**Exercise description:**
The lines needed are those below that contain the word "will"; copy each one.

Stored data:
================

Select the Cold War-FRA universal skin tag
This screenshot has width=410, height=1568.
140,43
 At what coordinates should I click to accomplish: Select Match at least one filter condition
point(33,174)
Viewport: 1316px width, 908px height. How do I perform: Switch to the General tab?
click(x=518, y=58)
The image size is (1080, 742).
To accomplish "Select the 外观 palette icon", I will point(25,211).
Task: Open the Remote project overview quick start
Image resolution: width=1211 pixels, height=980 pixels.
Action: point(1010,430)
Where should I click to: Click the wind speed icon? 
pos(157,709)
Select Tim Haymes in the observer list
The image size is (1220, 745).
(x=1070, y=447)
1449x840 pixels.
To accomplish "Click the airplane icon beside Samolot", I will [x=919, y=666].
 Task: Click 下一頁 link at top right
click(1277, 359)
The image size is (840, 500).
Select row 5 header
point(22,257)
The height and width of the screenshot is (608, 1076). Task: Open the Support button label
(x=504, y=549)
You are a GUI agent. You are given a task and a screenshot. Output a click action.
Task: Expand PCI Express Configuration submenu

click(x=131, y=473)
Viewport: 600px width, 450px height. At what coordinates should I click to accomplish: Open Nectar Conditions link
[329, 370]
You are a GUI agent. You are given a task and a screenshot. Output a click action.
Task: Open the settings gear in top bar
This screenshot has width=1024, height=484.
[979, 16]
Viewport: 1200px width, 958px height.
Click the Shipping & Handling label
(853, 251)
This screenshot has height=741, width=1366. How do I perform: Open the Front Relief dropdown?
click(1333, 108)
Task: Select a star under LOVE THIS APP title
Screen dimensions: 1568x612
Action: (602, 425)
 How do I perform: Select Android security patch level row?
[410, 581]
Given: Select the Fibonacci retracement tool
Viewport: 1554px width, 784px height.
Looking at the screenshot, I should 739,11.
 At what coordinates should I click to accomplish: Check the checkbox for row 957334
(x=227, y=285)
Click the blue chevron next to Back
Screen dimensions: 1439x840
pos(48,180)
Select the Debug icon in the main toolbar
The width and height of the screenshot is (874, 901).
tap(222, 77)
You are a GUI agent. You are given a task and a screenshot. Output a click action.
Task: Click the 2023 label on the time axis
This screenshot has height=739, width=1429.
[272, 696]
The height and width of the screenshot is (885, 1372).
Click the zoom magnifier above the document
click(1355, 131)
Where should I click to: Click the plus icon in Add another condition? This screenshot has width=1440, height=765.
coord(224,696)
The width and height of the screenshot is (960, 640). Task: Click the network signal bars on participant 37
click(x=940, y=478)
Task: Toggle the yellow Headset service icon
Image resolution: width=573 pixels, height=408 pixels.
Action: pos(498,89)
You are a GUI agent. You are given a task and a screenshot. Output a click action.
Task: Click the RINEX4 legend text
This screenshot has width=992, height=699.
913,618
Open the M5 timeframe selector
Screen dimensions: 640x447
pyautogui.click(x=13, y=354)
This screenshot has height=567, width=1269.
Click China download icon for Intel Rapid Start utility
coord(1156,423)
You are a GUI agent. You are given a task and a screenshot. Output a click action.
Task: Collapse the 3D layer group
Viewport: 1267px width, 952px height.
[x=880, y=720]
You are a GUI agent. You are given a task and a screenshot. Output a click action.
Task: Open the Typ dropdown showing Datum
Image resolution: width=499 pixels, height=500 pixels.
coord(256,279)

================

**Written solution:**
To accomplish "Select the 外观 palette icon", I will point(25,211).
To accomplish "Click the airplane icon beside Samolot", I will [x=919, y=666].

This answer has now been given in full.